Caroline. Mais, dans le second cas, la portée de cette construction

s'exerce sur l'ensemble de la prédication principale, puisque c'est le syntagme verbal de cette prédication qui appelle une interprétation causale du procès. (Neveu 2011 : 284-285, nous surlignons)

Dans les deux cas, l'incidence de l'adjectif « insouciante » au support « Caroline » permet l'application des règles d'accord. Mais dans le second cas, la relation d’incidence est enrichie d'une relation causale qui relève de la portée. Les notions d'incidence et de portée s'appuient en réalité sur la distinction entre microsyntaxe et macrosyntaxe, qu'à la suite de Berrendonner (1990), Neveu formule en ces termes :

Le niveau microsyntaxique décrit l'articulation des morphèmes et des syntagmes, c'est à dire des unités qui sont des segments de chaîne de

rang inférieur à ou égal à la proposition. Ces segments sont réputés entretenir : (I) des relations de concaténation, reposant sur des contraintes marquées par l'enchaînement ordonné des unités linguistiques signifiantes dans l'énoncé (…) ; (II) des relations de rection, marquées par le phénomène d'implication d'occurrences, du type accord, liage, etc. (…) A ce niveau, aucune raison cognitive particulière ne semble motiver les relations entre les segments de chaîne. Elles résultent globalement de contraintes d'ordre distributionnel.

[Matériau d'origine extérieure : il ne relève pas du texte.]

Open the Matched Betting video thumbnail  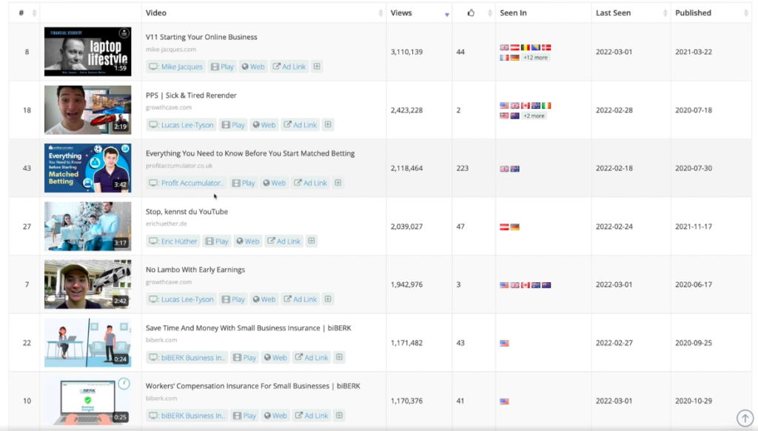[x=87, y=168]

(…) Le niveau macrosyntaxique, quant à lui, décrit l'organisation des grandes unités discursives. Les relations qui s'établissent entre les unités sont ici de nature sémantique et pragmatique : (I) relations de présupposition, (…) impliqu[ant] la présence dans la mémoire discursive d'informations préalables ; (II) relations de production, car (…) peut être inféré un nouveau savoir partagé. (Neveu 2011 : 223-224)

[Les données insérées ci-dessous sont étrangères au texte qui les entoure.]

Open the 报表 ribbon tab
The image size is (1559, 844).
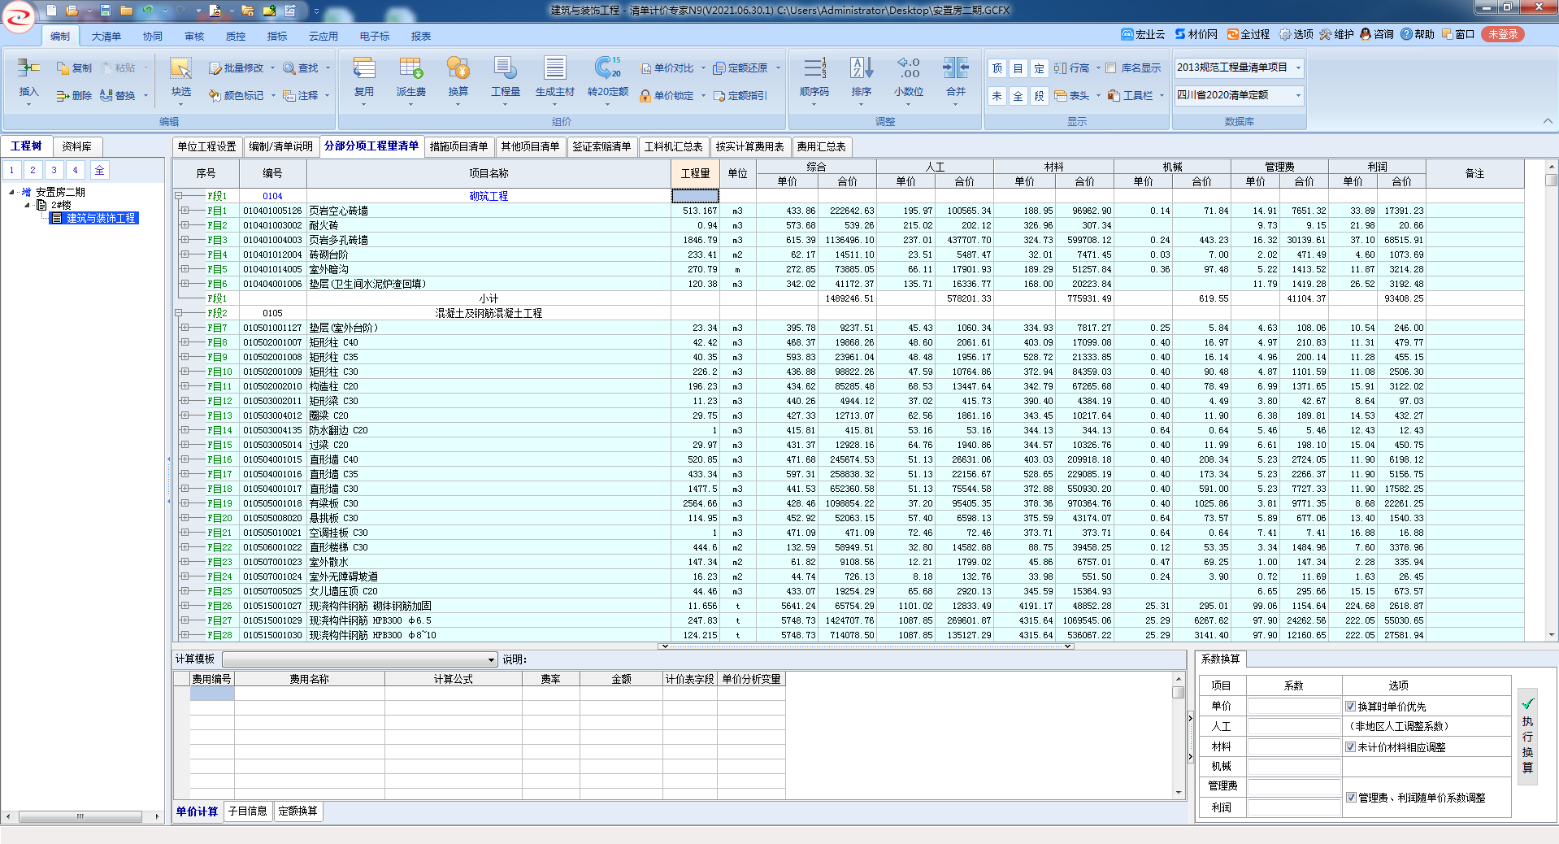tap(420, 36)
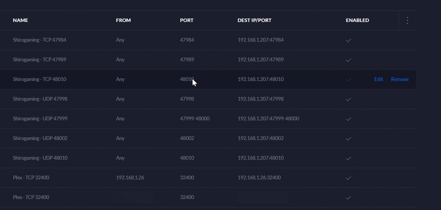441x210 pixels.
Task: Sort table by the NAME column header
Action: (x=20, y=20)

Comme cela a été démontré par Neveu (2000a; 2006), la régulation du sens dans le texte littéraire « peut tendre, comme on sait, à exercer un contrôle incidenciel moins serré « (Neveu 2000c : 2). A la suite de Neveu (2000a), nous emploierons l'expression de conflit d'incidence lorsque les contraintes morphosyntaxiques permettent d'envisager au moins deux supports pour l'appariement d'un unique constituant. De même, nous parlerons de portée

indistincte lorsque plusieurs « coulissages interprétatifs » (2000a : 2) seront

envisageables pour un même segment de phrase. En termes interprétatifs, les notions d'incidence et de portée ont donc des statuts différents. Dans le premier cas, le terme de conflit est justifié par le fait que « chaque solution sémantique est

en principe exclusive de toutes les autres » (Ibid. : b2), dans la mesure où « la

plurivocité ne peut recouvrir que des alternatives syntaxiques » (Fuchs 1993 : 283). Au contraire, les phénomènes de portée indistincte, parce qu'ils sont « indexé[s] par l'interprétation » (Neveu 2000a : b2), permettent d'envisager la construction de solutions non exclusives l'une à l'autre.

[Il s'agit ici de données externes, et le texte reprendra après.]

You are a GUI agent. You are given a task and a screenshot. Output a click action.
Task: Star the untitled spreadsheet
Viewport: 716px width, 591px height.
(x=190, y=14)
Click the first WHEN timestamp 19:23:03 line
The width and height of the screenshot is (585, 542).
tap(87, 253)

Les phénomènes de conflits d'incidence et de portée indistincte constituent pour nous des phénomènes particulièrement intéressants : bien que ressortissant au niveau syntaxique, ils ne sont pas sans rappeler, dans leur principe, les conflits verbo-aspectuels relevés par Monte ou Dominicy dans les textes poétiques. On peut supposer que certains textes littéraires induisent l'émergence de combinaisons interprétatives ou de représentations sémantiques parallèles et

concomitantes, dont le statut diffère probablement de celui que l’on peut observer dans la communication non poétique. Ils constituent en cela des pistes intéressantes dans notre recherche d'une définition des effets poétiques.

Ce chapitre comporte deux volets. Dans la première partie, nous présentons les différents phénomènes de conflit d'incidence et de portée indistincte identifiés dans l'ensemble du recueil Qcn. Notre objectif consistera alors à montrer la représentativité de ces phénomènes dans le corpus roubaldien. Nous proposons d''ordonner l'analyse des extraits en fonction des causes ou facteurs de conflits d’incidence ou de portée. Pour chaque extrait sélectionné, nous analysons les différents parcours interprétatifs plausibles. Dans la seconde partie, nous discutons de l’impact de ces phénomènes sur le plan interprétatif.